▸ **THE TASK**:
Beginning with the line that contains "Where should I click to: Open the Saisir" and ending with the last line of the records, write out each line exactly and omit the pictures.

▸ **RECORDS**:
________

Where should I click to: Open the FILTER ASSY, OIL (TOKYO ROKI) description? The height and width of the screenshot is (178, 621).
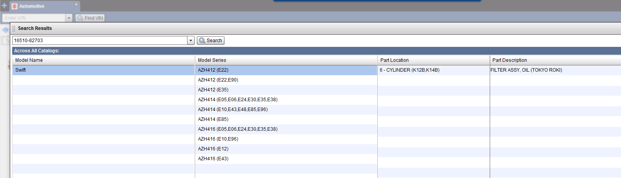[x=526, y=70]
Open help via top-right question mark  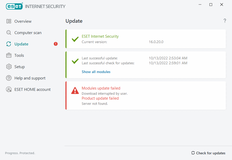[225, 21]
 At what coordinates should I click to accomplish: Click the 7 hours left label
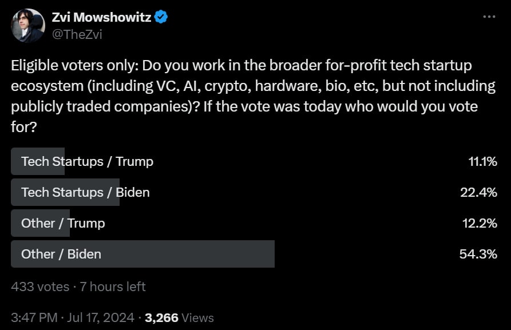112,287
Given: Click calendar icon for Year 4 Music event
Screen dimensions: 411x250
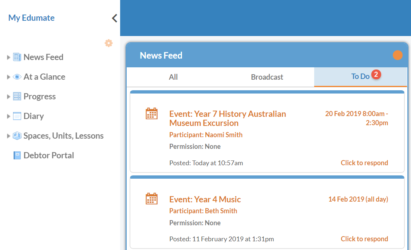Looking at the screenshot, I should click(x=151, y=199).
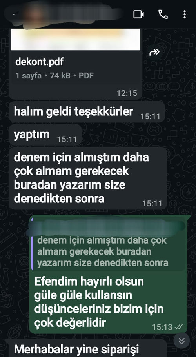Tap the '1 sayfa • 74 kB • PDF' details

[54, 76]
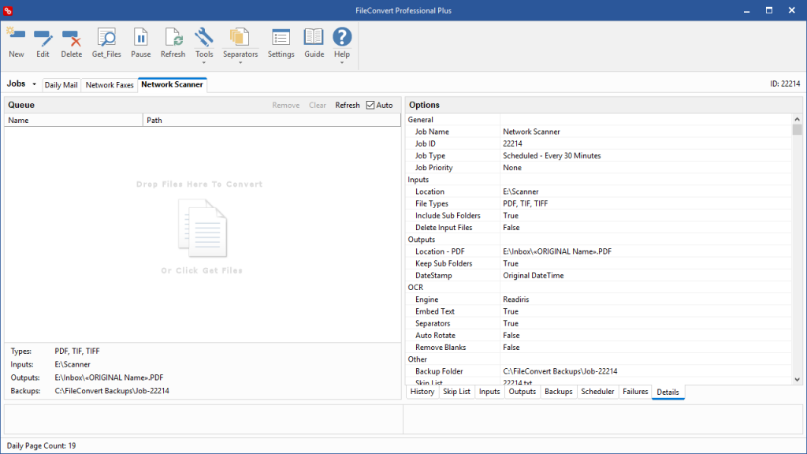
Task: Expand the Help dropdown arrow
Action: 342,63
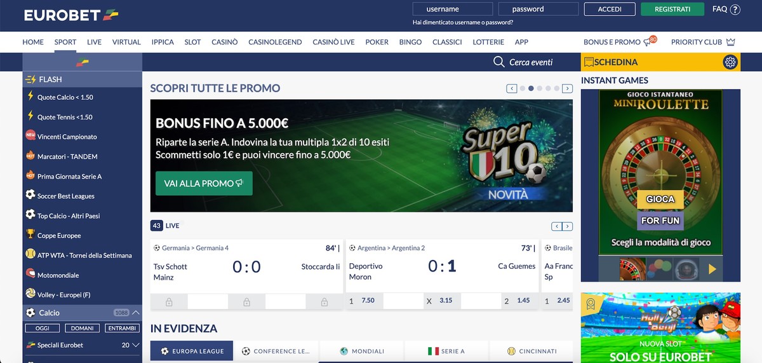Open the CASINÒ LIVE menu item
The height and width of the screenshot is (363, 762).
point(333,42)
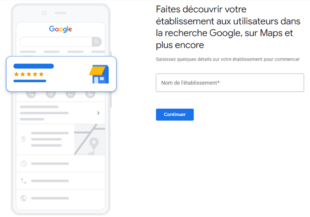Select the five-star rating in the highlighted card
Viewport: 310px width, 217px height.
(x=29, y=74)
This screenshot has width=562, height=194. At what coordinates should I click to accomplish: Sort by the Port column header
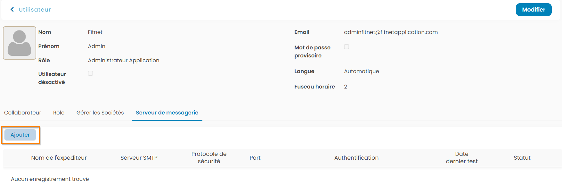[255, 158]
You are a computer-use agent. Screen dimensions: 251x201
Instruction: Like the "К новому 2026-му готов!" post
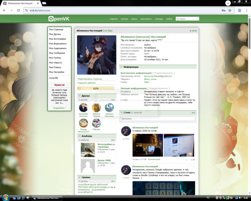tap(192, 160)
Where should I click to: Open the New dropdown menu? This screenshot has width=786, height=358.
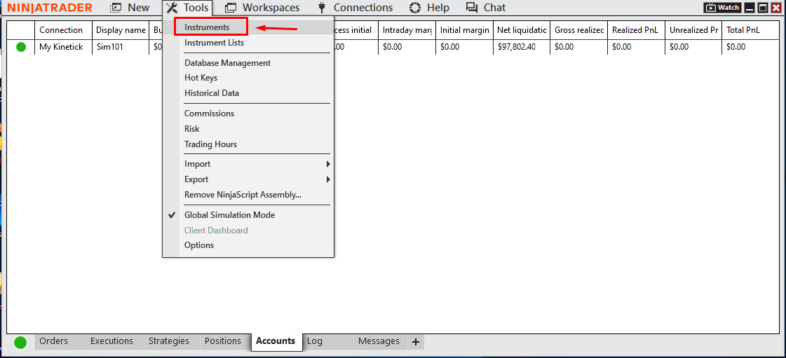click(130, 8)
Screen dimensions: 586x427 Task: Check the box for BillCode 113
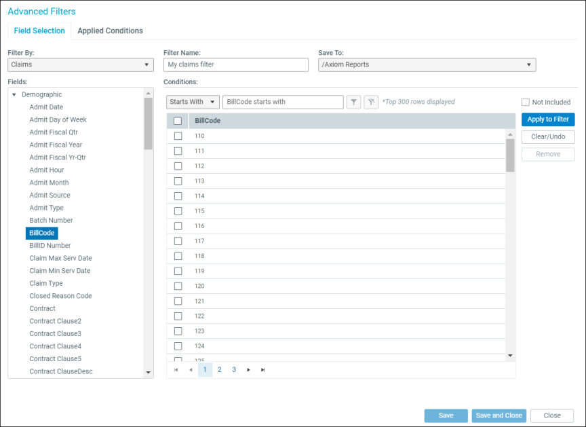pyautogui.click(x=178, y=181)
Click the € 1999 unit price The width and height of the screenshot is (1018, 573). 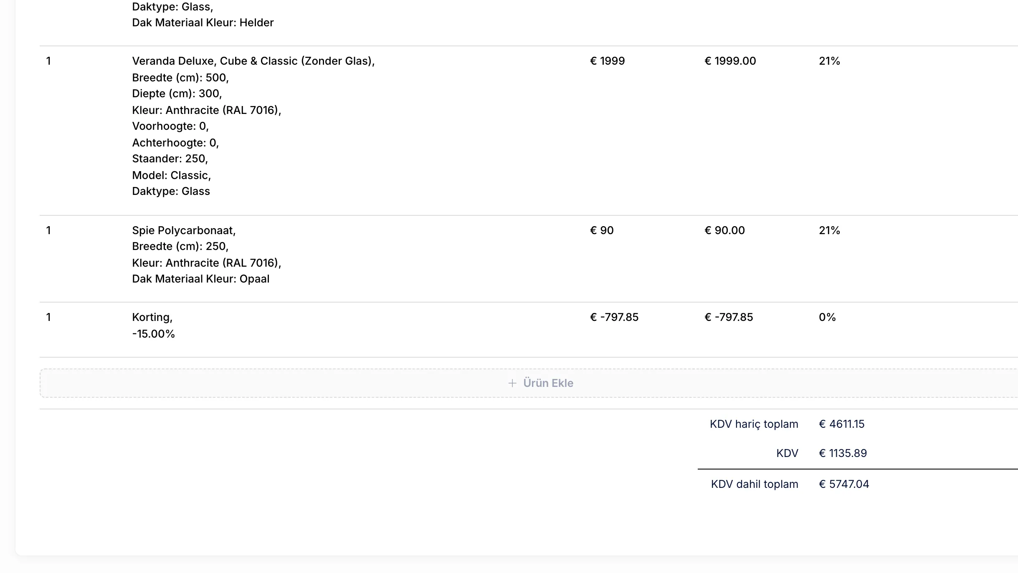[607, 61]
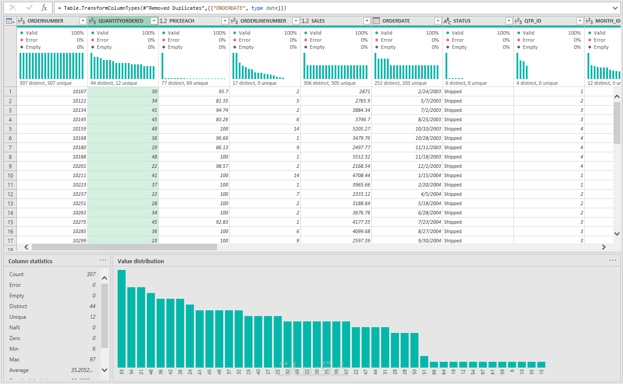Open Value distribution ellipsis menu
The width and height of the screenshot is (623, 384).
[x=613, y=261]
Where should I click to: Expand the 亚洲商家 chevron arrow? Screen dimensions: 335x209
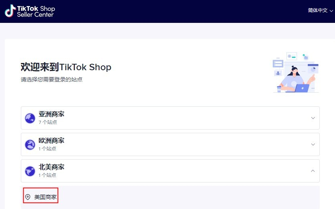(x=313, y=118)

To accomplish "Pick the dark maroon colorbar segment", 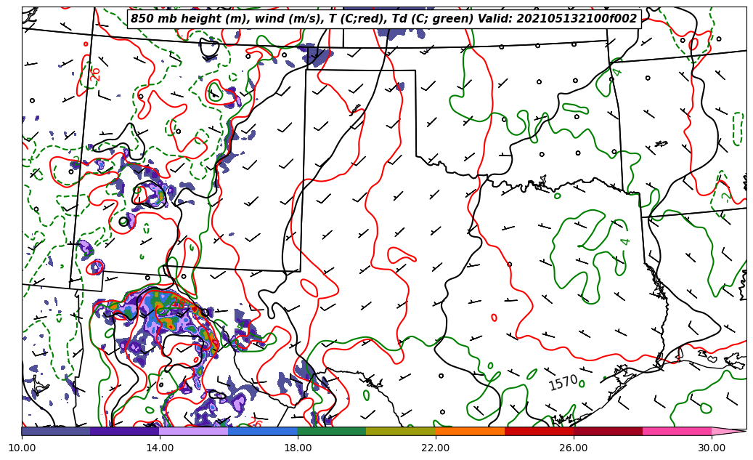I will (x=608, y=431).
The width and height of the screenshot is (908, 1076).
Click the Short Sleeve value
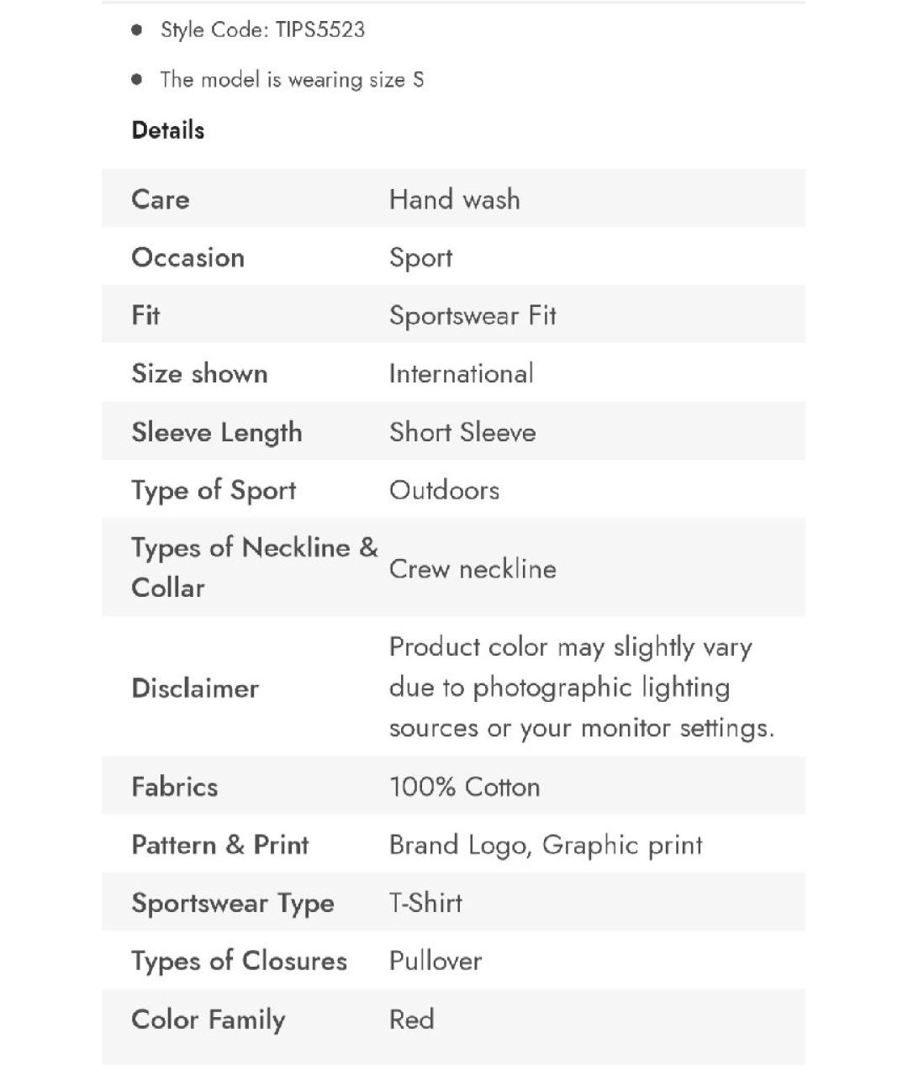(x=462, y=432)
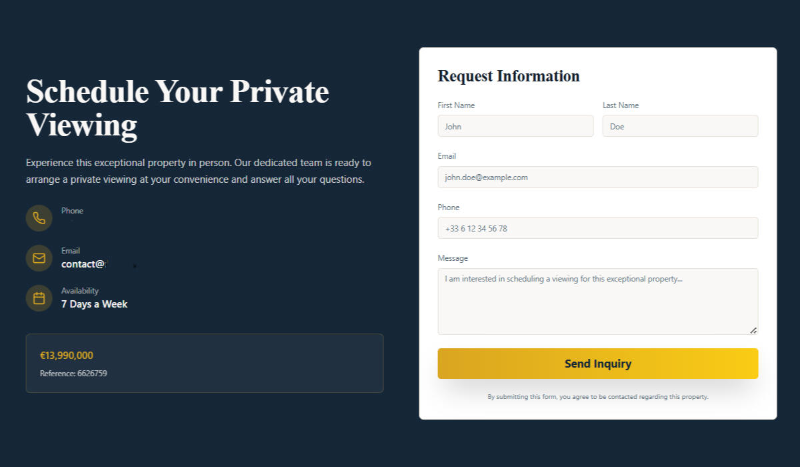Grab the Message textarea resize handle
Viewport: 800px width, 467px height.
pos(753,330)
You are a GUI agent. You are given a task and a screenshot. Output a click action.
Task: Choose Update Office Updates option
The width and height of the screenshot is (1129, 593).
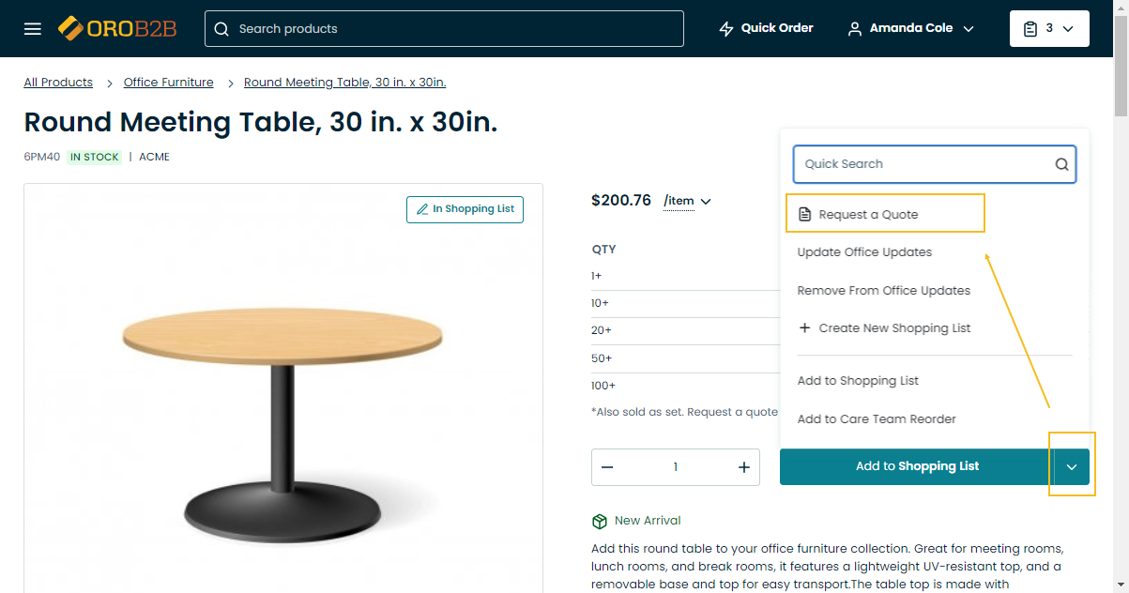pos(864,252)
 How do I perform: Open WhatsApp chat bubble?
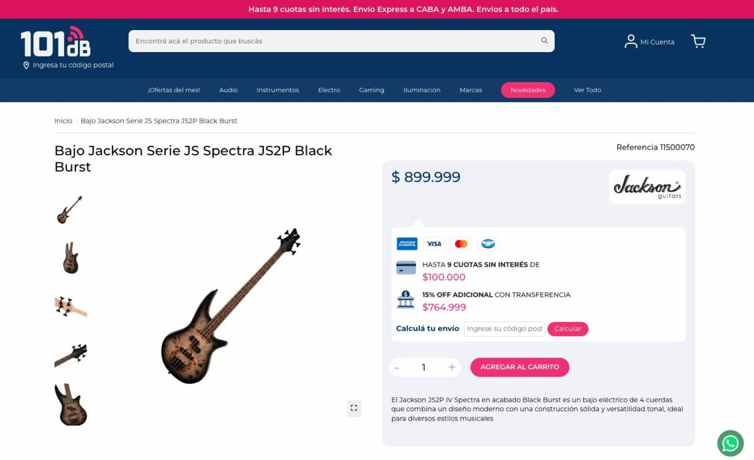[x=729, y=444]
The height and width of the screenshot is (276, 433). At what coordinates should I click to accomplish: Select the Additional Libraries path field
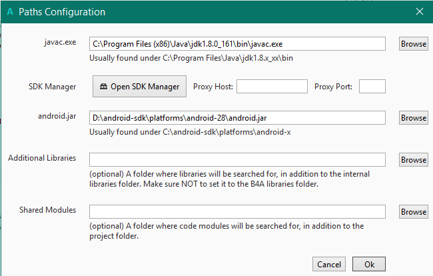(x=237, y=160)

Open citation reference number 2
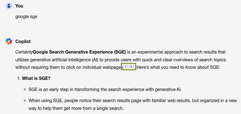point(131,67)
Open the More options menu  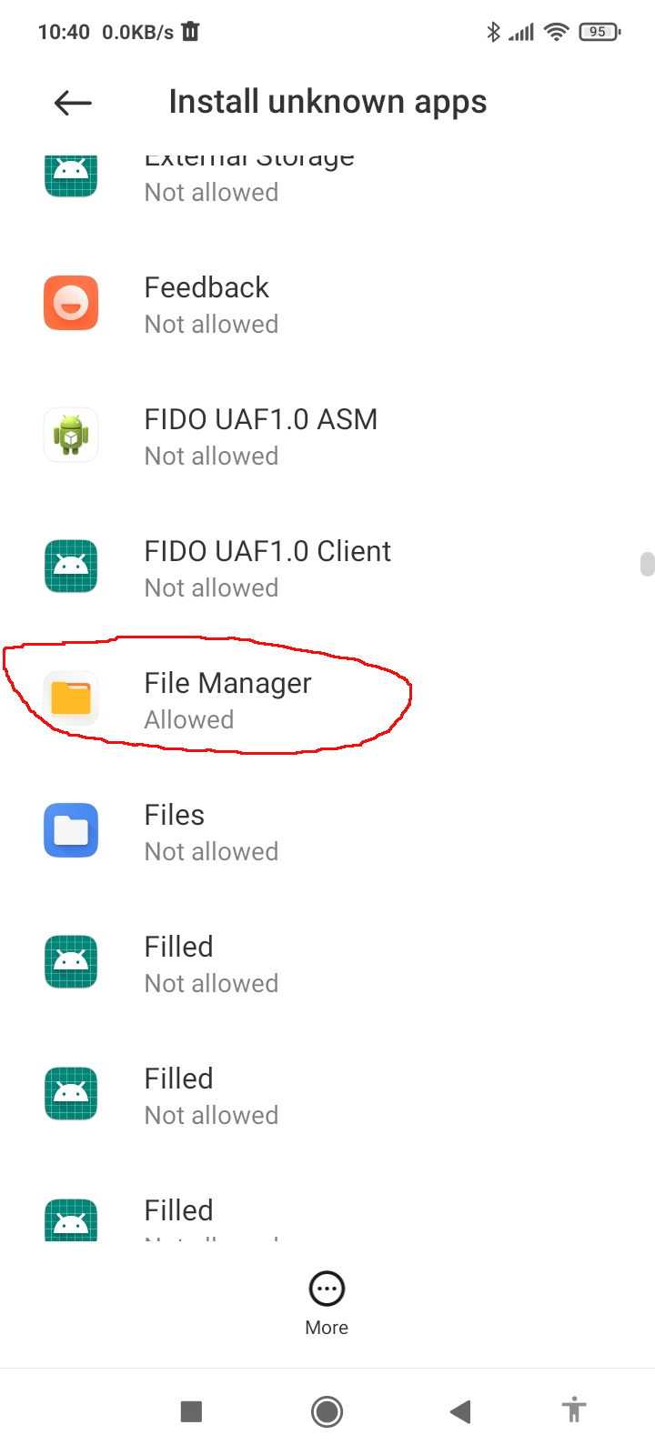point(327,1302)
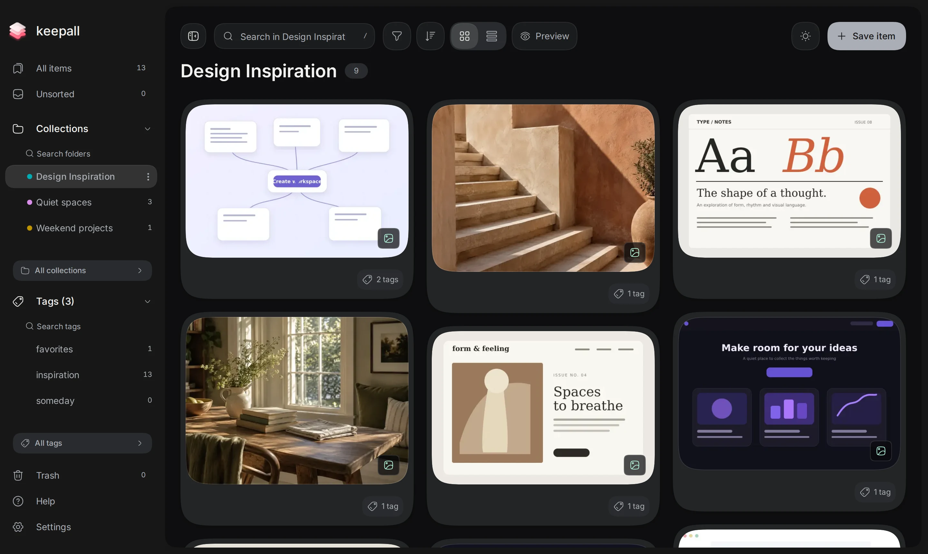The width and height of the screenshot is (928, 554).
Task: Click image icon on staircase photo
Action: click(634, 252)
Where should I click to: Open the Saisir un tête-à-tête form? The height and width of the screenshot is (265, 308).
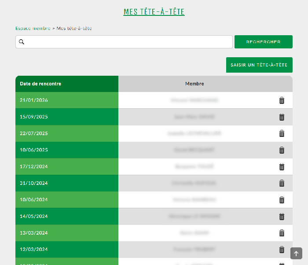pos(259,65)
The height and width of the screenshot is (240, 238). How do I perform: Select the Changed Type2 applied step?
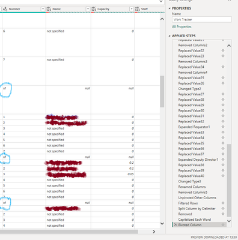pos(189,89)
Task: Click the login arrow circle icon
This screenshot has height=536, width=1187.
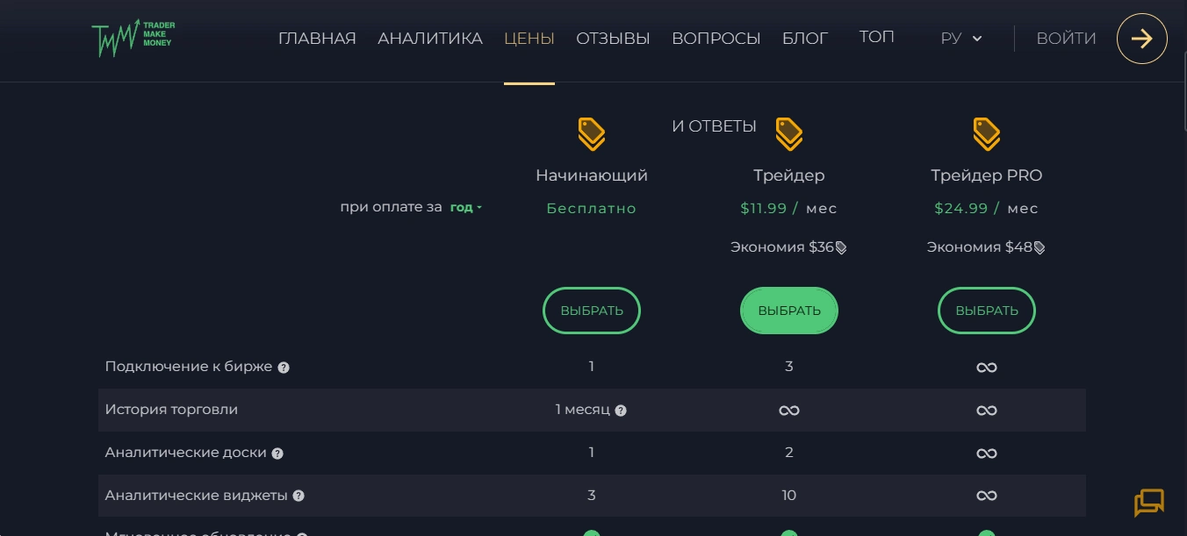Action: pos(1141,39)
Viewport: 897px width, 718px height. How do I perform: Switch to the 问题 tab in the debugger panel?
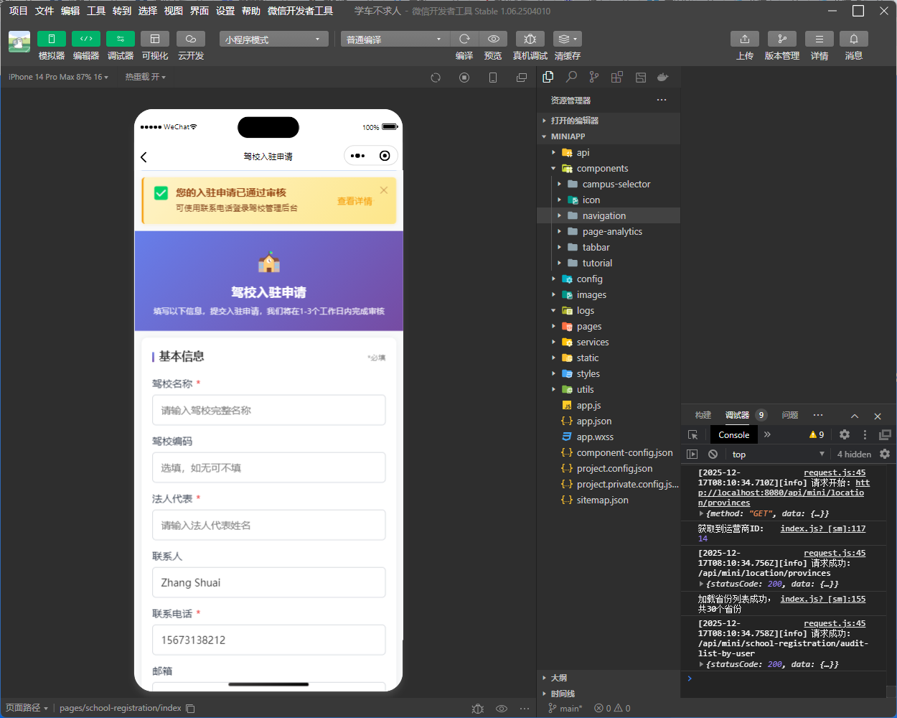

________

▸ **ANSWER TO THIS EXERCISE**:
Where should I click to: Open the Saisir un tête-à-tête form? The height and width of the screenshot is (265, 308).
pos(259,65)
The height and width of the screenshot is (240, 238). How do I perform: Select the Changed Type2 applied step?
pos(189,89)
Task: Click the login arrow circle icon
This screenshot has height=536, width=1187.
Action: pos(1141,39)
Viewport: 897px width, 718px height. How do I perform: Switch to the 问题 tab in the debugger panel?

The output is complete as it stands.